Son camarade de parti, Nsangou Badiane, éprouve des frissons lorsqu’on lui parle de la somme à mobiliser. Les 50 000 Fcfa exigés pour les candidats au conseil municipal sont déjà, selon lui, très élevés pour des militants ruraux. «C’est anormal. C’est une manière d’exclure la majorité des populations, les pauvres du jeu politique. C’est anti-démocratique», crie-t-il. 

En effet, le nouveau code électoral a relevé certaines cautions. Pour concourir aux législatives, il faut 1 000 000 Fcfa et 5 000 000 Fcfa pour la présidentielle. Le montant de 50 000 Fcfa a été maintenu comme caution pour les élections municipales. 

Les normes internationales violées 

Les acteurs de la société civile à l’instar de Philippe Nanga, coordonnateur de l’organisation non gouvernemental, Un monde, Avenir, estime qu’ « au Cameroun, le système régnant a mis tout en place pour réduire, voire empêcher, une effective participation citoyenne lors des consultations électorales ». Il conseille au peuple et aux acteurs politiques, s’ils tiennent à l’alternance, au niveau local, parlementaire ou présidentiel, de se battre. « Les personnes qui, à tous autres égards seraient éligibles, ne devraient pas se voir priver de la possibilité d’être élues par des conditions déraisonnables ou discriminatoires », disent les normes internationales confirmées par l’Union européenne. «Le montant des cautions doit dissuader les candidatures superficielles, mais pas les candidatures sérieuses », souligne le même document. 

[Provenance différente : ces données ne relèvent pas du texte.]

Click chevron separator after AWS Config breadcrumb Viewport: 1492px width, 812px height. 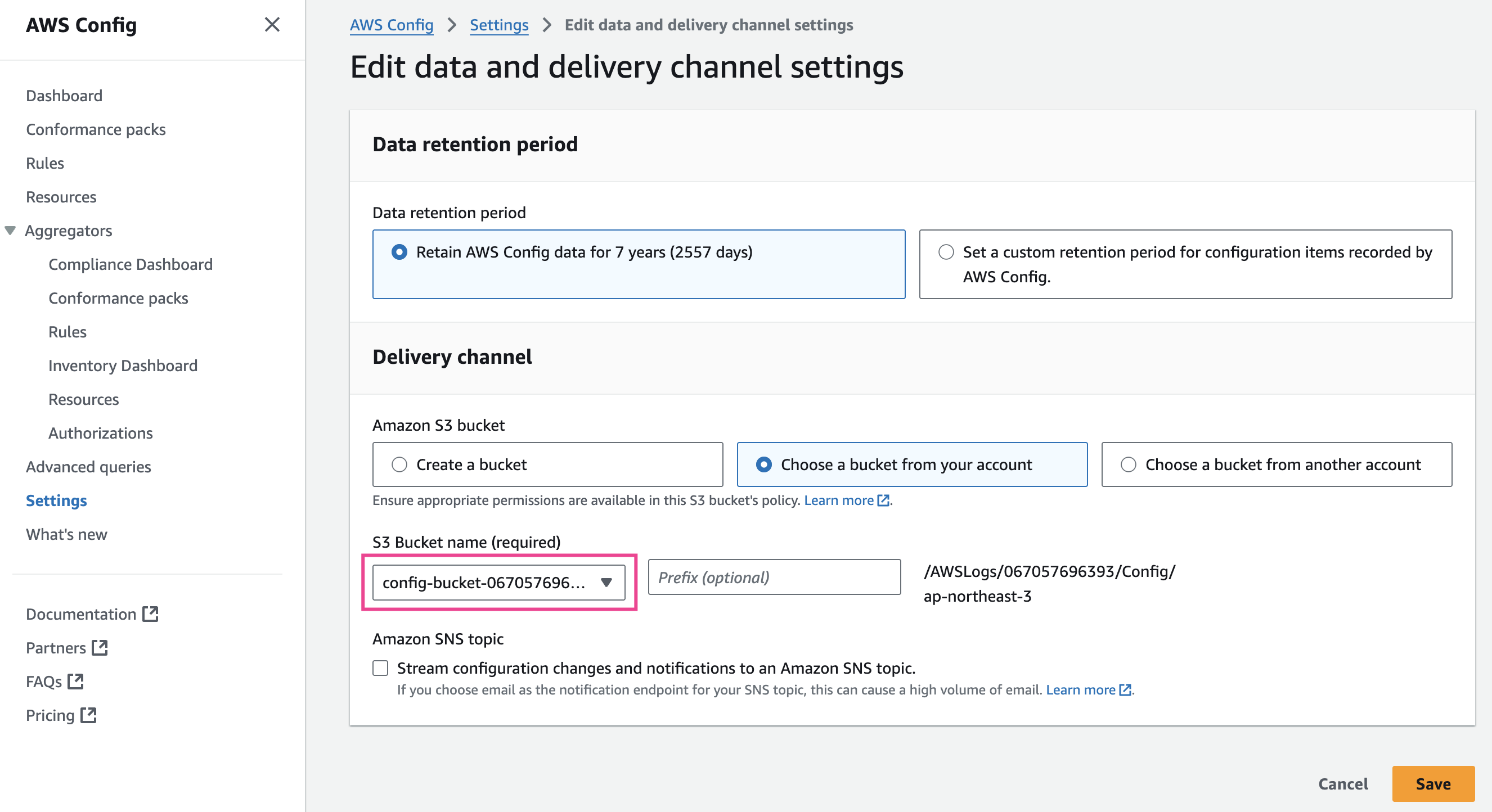coord(452,25)
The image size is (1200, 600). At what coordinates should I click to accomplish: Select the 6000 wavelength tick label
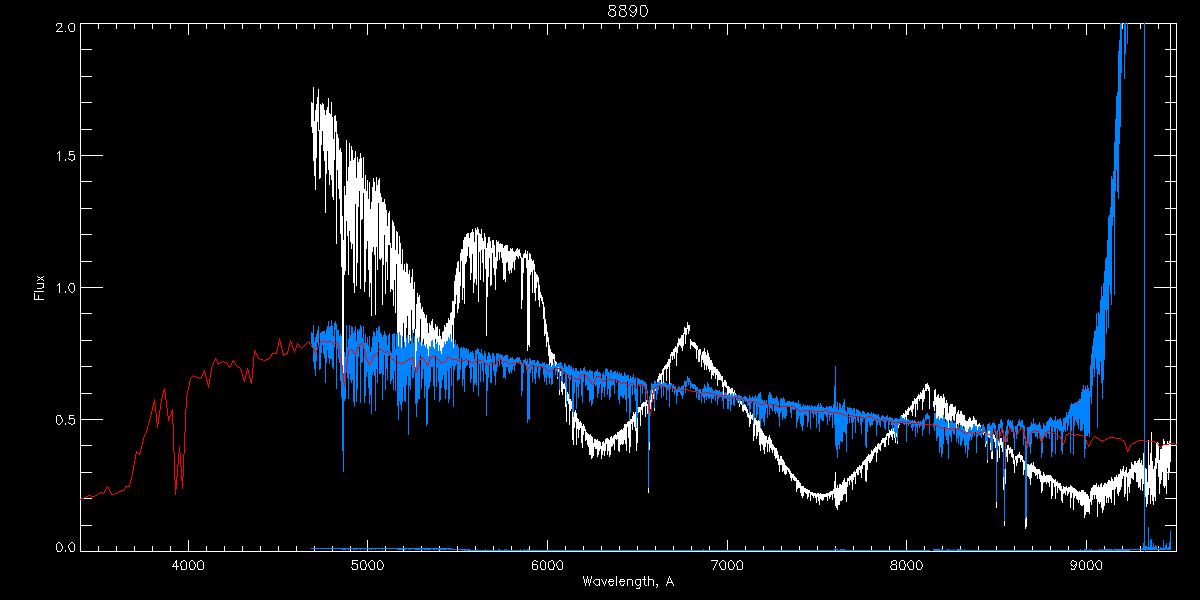click(548, 565)
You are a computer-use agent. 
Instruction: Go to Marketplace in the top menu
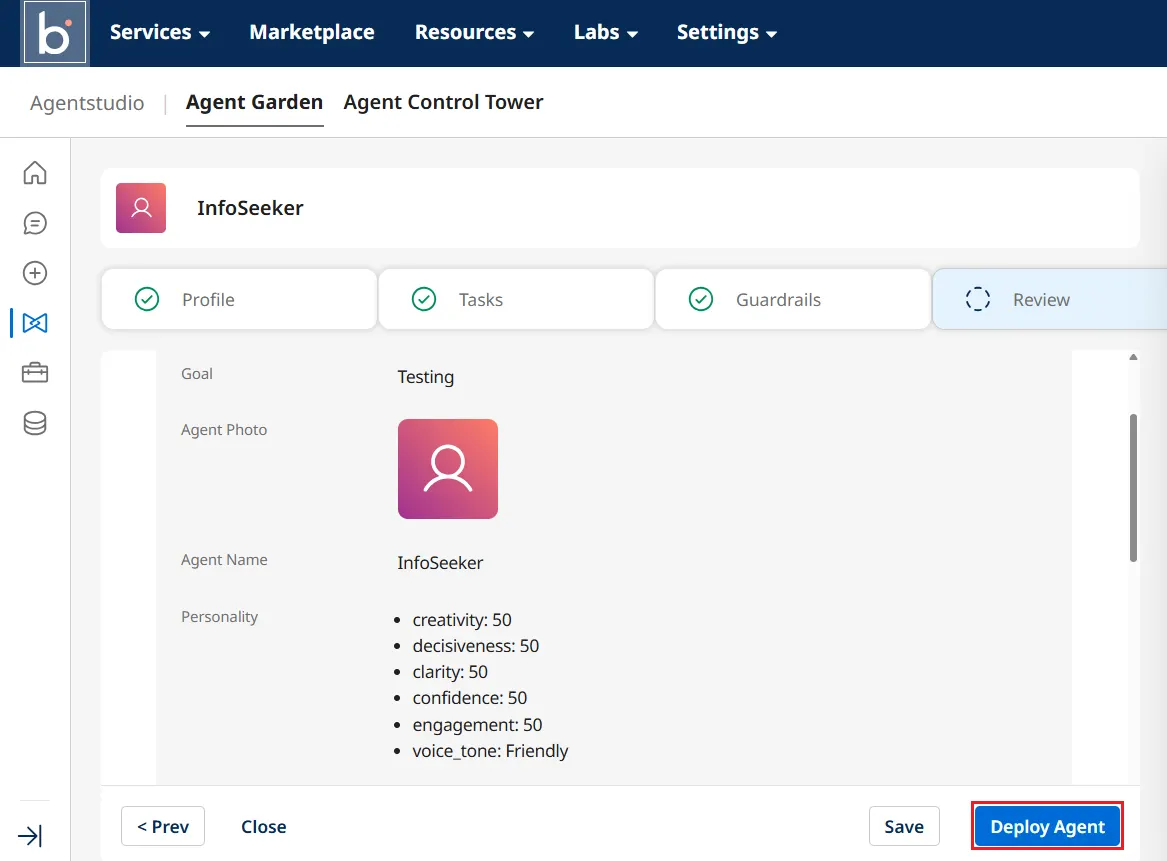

En attendant que les règles internationales, pourtant ratifiées par le Cameroun, soient respectées, des candidats trouvent des solutions alternatives. «Je me concentre sur mon petit élevage de lapins, témoigne par exemple Deffo Oumbé Sangong, sans emploi depuis les municipales de juillet 2007 et président de la circonscription électorale Sdf de Bafoussam Ier. J’ai conseillé à plusieurs autres militants démunis de faire de même. C’est à partir de la vente de mes lapins que je supporterai en partie ma caution pour la députation. Je compte aussi sur l’élan de solidarité des camarades du parti, des amis et des populations pour pouvoir rassembler le million nécessaire.» 

Partisan du principe suivant lequel «qui veut aller loin ménage sa monture », Michel Eclador Pekoua, secrétaire à l’organisation de l’Upc, conseille la même démarche à ses militants démunis. Il a même mis en place un plan d’autofinancement des candidatures et espère que ses militants se seront acquittés de leur caution avant la convocation des électeurs.